DOCUMENT EXTRACT =
It’s important to understand this because the majority of Berkshire Hathaway’s assets are invested not in publicly traded securities, but in operating subsidiaries like Burlington Northern Santa Fe Railroad, Berkshire Hathaway Energy, and Geico. While it’s true that Buffett invested aggressively in wind energy, that was largely because of government tax incentives. In the main, he preferred to milk his operating subsidiaries for cash rather than reinvest in them for the digital age. Exhibit A is Geico, which thanks to a lack of IT investment has fallen behind Progressive as the nation’s leading for-profit auto insurer.

Buffett has called Geico his favorite child, and for good reason. Since it began in the 1930s, the auto insurer has used a direct-sales model to keep operating costs the lowest in the industry. In a commodity business like insurance, that’s a major competitive advantage. In the 1990s, after he bought all of Geico, Buffett found a second moat when he began to brand Geico as a trusted, even beloved American company. The gecko, the caveman, the camel who celebrated hump day—all these were marketing masterstrokes, ones directly derived from Buffett’s deep understanding of the mass brand-mass media industrial complex. The mascots also highlight how, while Buffett was comfortable investing in marketing, he was deeply uncomfortable with, and therefore didn’t understand, investing in tech.

When Buffett took control of Geico in 1996, he octupled its marketing budget. This wiped out almost all of Geico’s profits from a GAAP accounting standpoint, but Buffett was confident that increasing advertising outlays today would lead to more profitable customers tomorrow. And so it was: Under Buffett’s leadership, Geico’s market share grew from under 3% in 1996 to 12% in 2020, and it went from the No. 7 auto insurer to the #2 auto insurer, behind only State Farm.

So far, so good—but while Geico was investing in marketing, its rival Progressive was investing in technology. Founded only a year after Geico, Progressive began to upgrade its IT systems as early as the late 1970s. In the 1980s, it bought its agents computers and sent them floppy discs so they could better match price with risk. In 1996, Progressive became the first auto insurer to allow consumers to buy insurance online, and it continually streamlined its backend systems so that it could accurately quote new business. Today, Progressive brags that it has tens of billions of price points and that its tech stack allows the company to adjust its rates much faster than its competition—nearly once every business day. “We are a tech company that happens to sell insurance,” is one of Progressive’s internal mantras.

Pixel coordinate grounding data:
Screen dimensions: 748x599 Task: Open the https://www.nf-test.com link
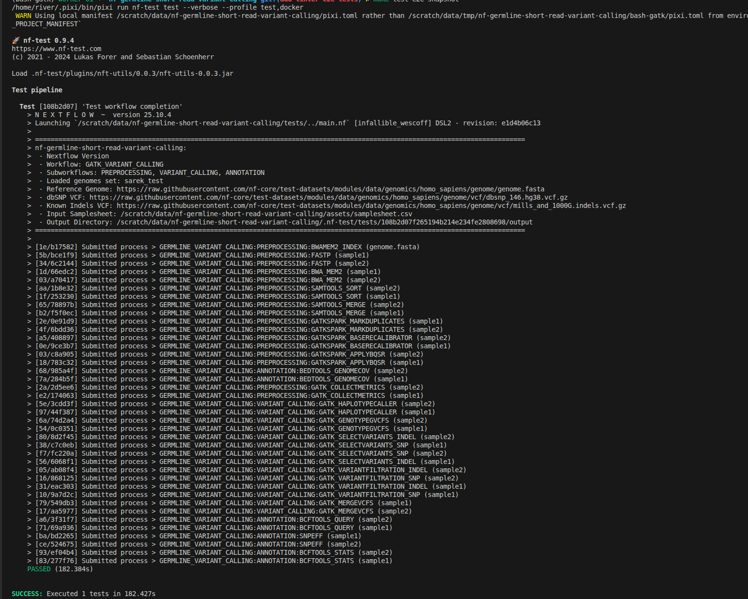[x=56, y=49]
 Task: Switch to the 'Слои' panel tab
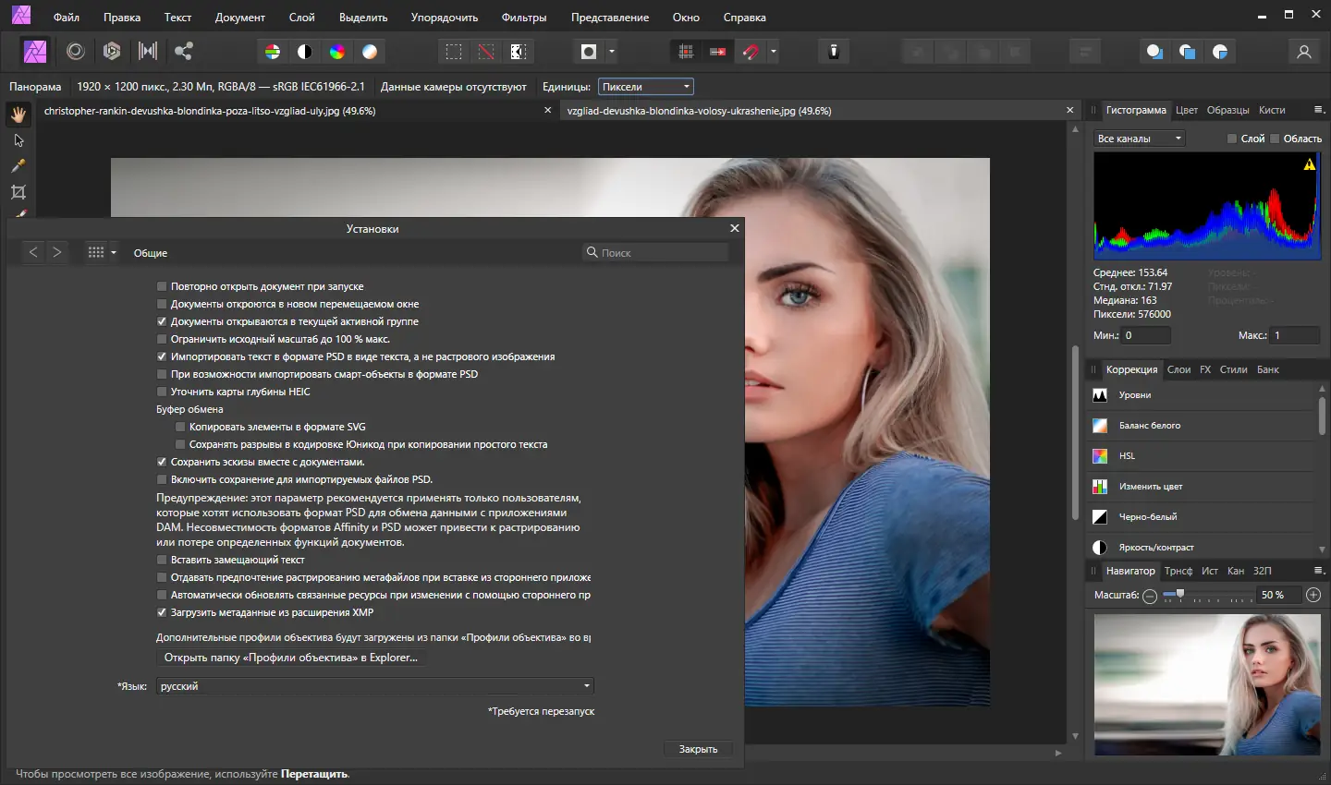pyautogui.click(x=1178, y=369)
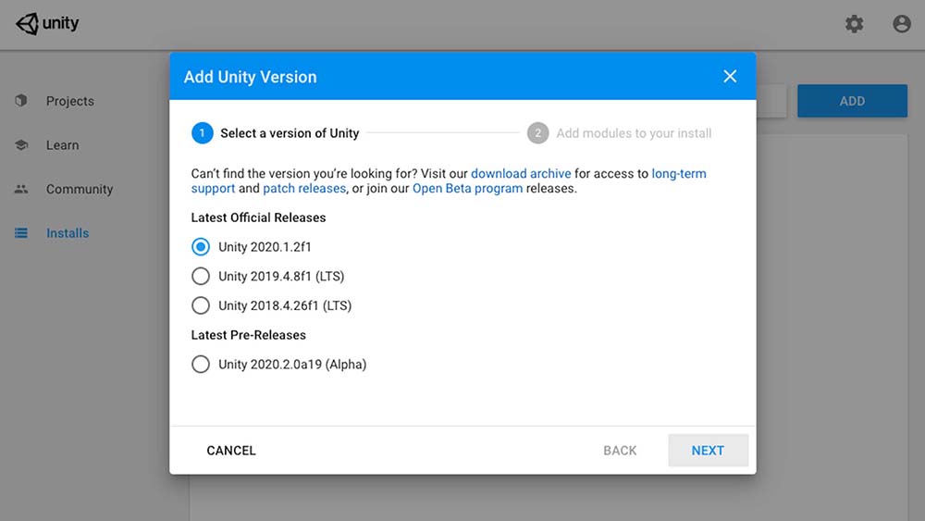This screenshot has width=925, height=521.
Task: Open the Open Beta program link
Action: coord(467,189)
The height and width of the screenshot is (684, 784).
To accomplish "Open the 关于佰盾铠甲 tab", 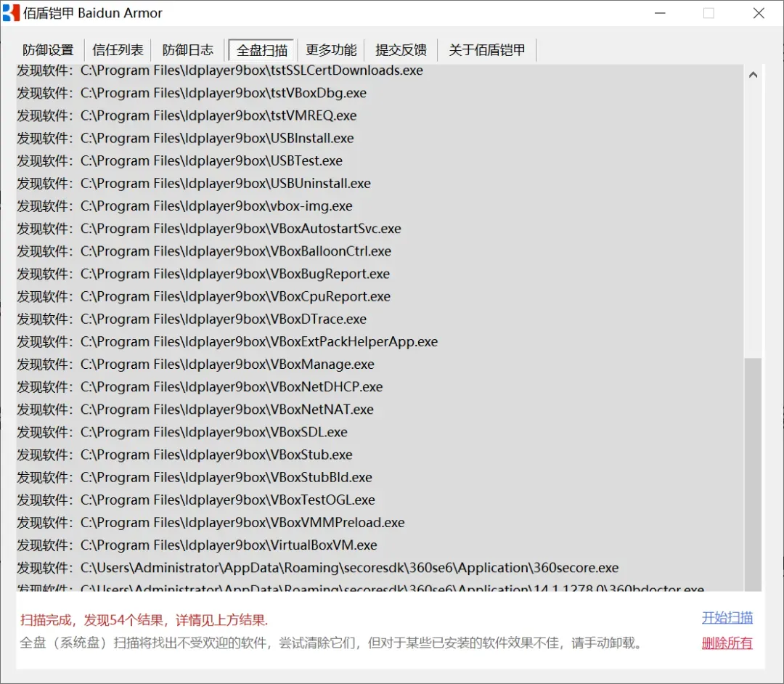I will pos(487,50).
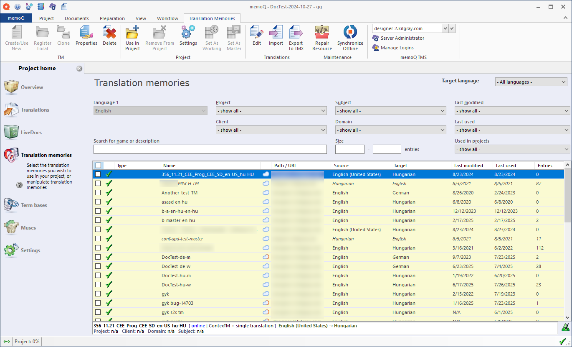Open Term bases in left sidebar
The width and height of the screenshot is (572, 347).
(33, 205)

--

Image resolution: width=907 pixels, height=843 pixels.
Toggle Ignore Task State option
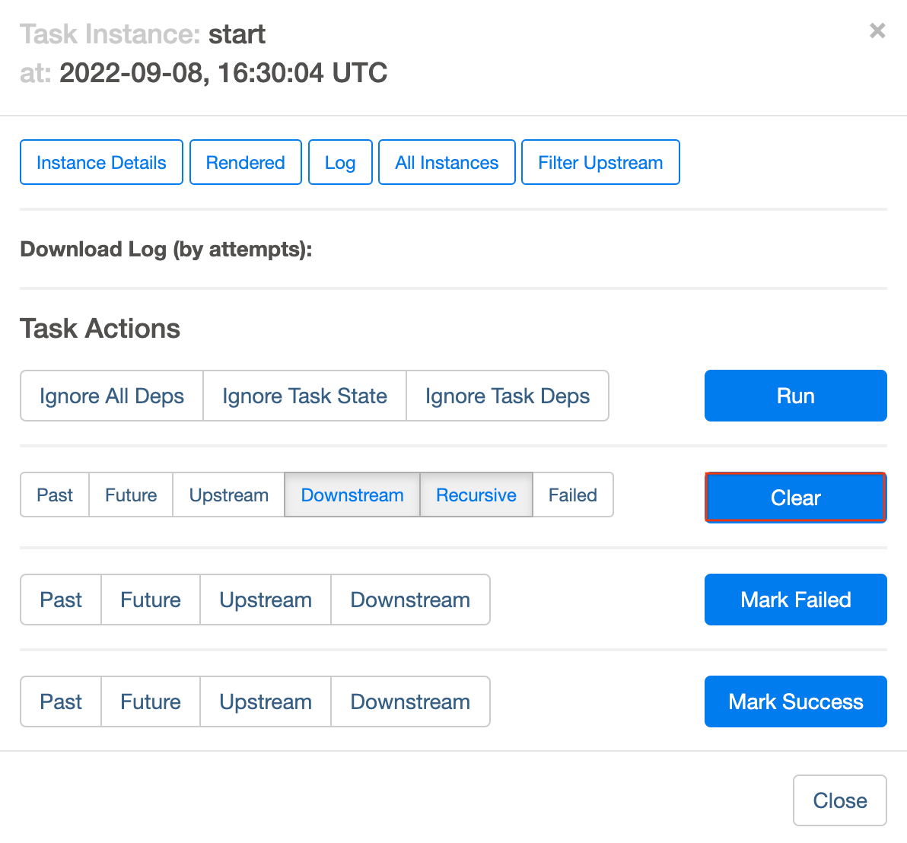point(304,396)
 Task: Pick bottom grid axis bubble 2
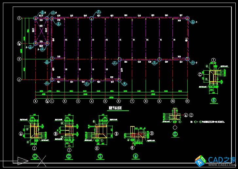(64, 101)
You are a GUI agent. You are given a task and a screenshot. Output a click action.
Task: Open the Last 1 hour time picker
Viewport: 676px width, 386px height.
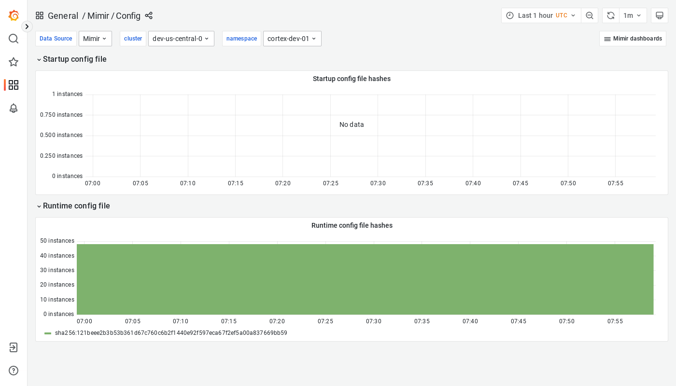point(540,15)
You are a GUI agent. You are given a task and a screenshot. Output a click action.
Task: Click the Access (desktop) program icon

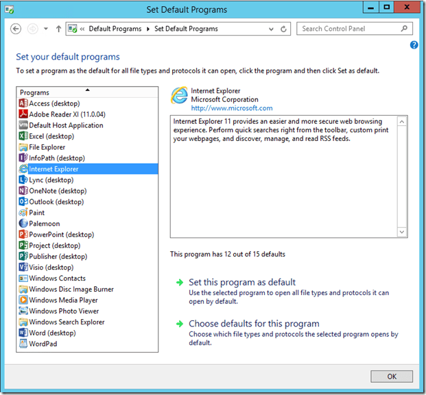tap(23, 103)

WHAT TO DO = In the passage about Geico, rewrite the part starting with "When Buffett took" and going on through "only State Farm.", swapping "marketing budget" for "advertising budget".

EXERCISE OUTPUT =
When Buffett took control of Geico in 1996, he octupled its advertising budget. This wiped out almost all of Geico’s profits from a GAAP accounting standpoint, but Buffett was confident that increasing advertising outlays today would lead to more profitable customers tomorrow. And so it was: Under Buffett’s leadership, Geico’s market share grew from under 3% in 1996 to 12% in 2020, and it went from the No. 7 auto insurer to the #2 auto insurer, behind only State Farm.